Il punto e` che non sempre essere single e` un male. Vediamo perche`.


  1. La liberta`. Che sembra qualcosa che in coppia si ha, ma non e` cosi`. Magari il partner vuole uscire e voi no. Magari avete voglia di uscire con amiche o amici e il partner se la prende. Magari segue la scaramuccia. Magari vi arrabbiate e litigate. Ecco, da single, tutto questo non accade. Se vuoi uscire esci, se non vuoi non esci. Sei tu e solo tu. E non rendi conto a nessuno

     
  2. Quando guardi un film, non partiranno battute di nessun tipo. Ovvero; sullo schermo c`e` un bel figliolo che diciamolo, vi solletica l`ormone. Il vostro fidanzato/marito/compagno sentira` l`orgoglio ferito e porra` la seguente domanda: "COSA HA LUI CHE IO NON HO?" che vi fara` sospirare e pentire di aver visto un film. Allo stesso modo una donna vedendo un film con il proprio lui, se ne uscira` con quelle battutine sottili sottili, o commenti trabocchetto del tipo "hai visto che bel sedere che ha?" PER AMOR DEL CIELO NON DITE DI SI`, SPACCIATEVI PER GAY E FUGGITE IN MESSICO. E potrebbe anche capitarvi di sentirvi dire "mi spieghi perche` non fai come lui? TU NON LO FARESTI MAI PER ME LO SO NON MI AMI ABBASTANZA". Io ve l`ho detto.
     
  3. "Ma come sei vestita?" "Ma devi metterti quei pantaloni?" "Ma non sei scollata?" "Amore quella camicia non mi piace, non si intona alla mia borsa" 
  4. Niente problemi di gelosia. Al massimo potreste essere gelosi del vostro frigo e di qualcuno che lo apre in maniera impropria, magari prendendo la vostra birra e le vostre patatine. Il cibo non vi delude mai 
  5. Volete mettere la bellezza di camminare per casa in mutande grattandovi il sedere, spuzzettando in giro e gareggiando tra voi e lo specchio a suon di rutti, senza far perdere ogni attrazione possibile? Ammettiamolo! Anche le donne fanno i ruttini, spuzzettano e fanno la cacca, e magari cantano anche la canzone di Homer Simpson Sto seduto sopra il ceeeeeeeesso!
  6. Questa non ha nemmeno bisogno di essere commentata

  7. Ammettiamolo, quando ci sfiora l`idea di avere una relazione, un flirt, uscire a cena, veniamo assalite da ogni tipo di paranoia possibile. "Perche` non chiama? Avro` detto una stupidaggine? Perche` non mi ha nemmeno scritto un sms?" Basta non uscire, essere asociali e spegnere ogni speranza e felicita` nella vostra vita <3 
  8. Puoi provarci con chi vuoi o non provarci affatto.

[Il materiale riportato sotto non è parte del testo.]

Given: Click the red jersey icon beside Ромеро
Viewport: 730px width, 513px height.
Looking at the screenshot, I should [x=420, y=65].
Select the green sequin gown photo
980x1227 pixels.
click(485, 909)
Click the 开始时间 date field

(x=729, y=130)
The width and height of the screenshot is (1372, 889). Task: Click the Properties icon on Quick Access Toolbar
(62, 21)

Camminare per strada, in macchina, nei locali, vedere qualcuno che ti piace, e sbavare senza ritegno. E nessuno potra` dirti niente. 
  9. Non ci saranno offese di nessun tipo perche` ti dimentichi le date importanti. Fidatevi non e` solo prerogativa maschile. Sono una ragazza, e faccio schifo con ogni data importante. Persino i compleanni di genitori e fratelli. Lo ammetto; specie per le date importanti tra fidanzati, san valentini, festa del quaraqua io reagisco cosi`. 
  10. Puoi fare battute sconce e non far offendere nessuno, anzi passi pure per simpaticona

  11. Vivendo ed essendo soli, potrete lasciarvi andare ad ogni tipo di sfogo senza che nessuno ne risenta, si risenta o vi dica qualcosa del tipo "che sei esagerata!" 
  12. Sarete dei sociopatici bellissimi 
  13. Potrete sperimentare nuove sensazioni senza timore di essere giudicati o non capiti. 
  14. Essendo comunque sfigati preferite non avere nessuno che vi piaccia per timore che vada tutto male. E magari vi risparmiate pure dispiaceri! 
  15. Fate quello che volete quando volete e con chi volete. Il che ricorda molto il punto 1, ma qui scrivero` anche una cosa importantissima; potrai mangiare cio` che vuoi all`ora che vuoi e con chi vuoi. Mica niente! 
  16. Non dovrai mai scegliere tra lui/lei e gli amici. Tra i tuoi hobby e il loro amore. Tra voi stessi e loro. Amare se` stessi e` la cosa piu` importante perche` e` con noi stessi che passeremo il resto della nostra vita. 
  17. Segretamente, molto segretamente, stiamo solo aspettando quella persona che possa davvero capirci con uno sguardo, che non rappresenti un ostacolo ma un appoggio concreto ai nostri obiettivi e alla nostra persona. Che non sia solo un/a persona da frequentare. Ma una persona con cui crescere passo dopo passo, aiutandoci nei momenti piu` difficili e in quelli facili. Con cui ridere, parlare, confrontarsi e amarsi.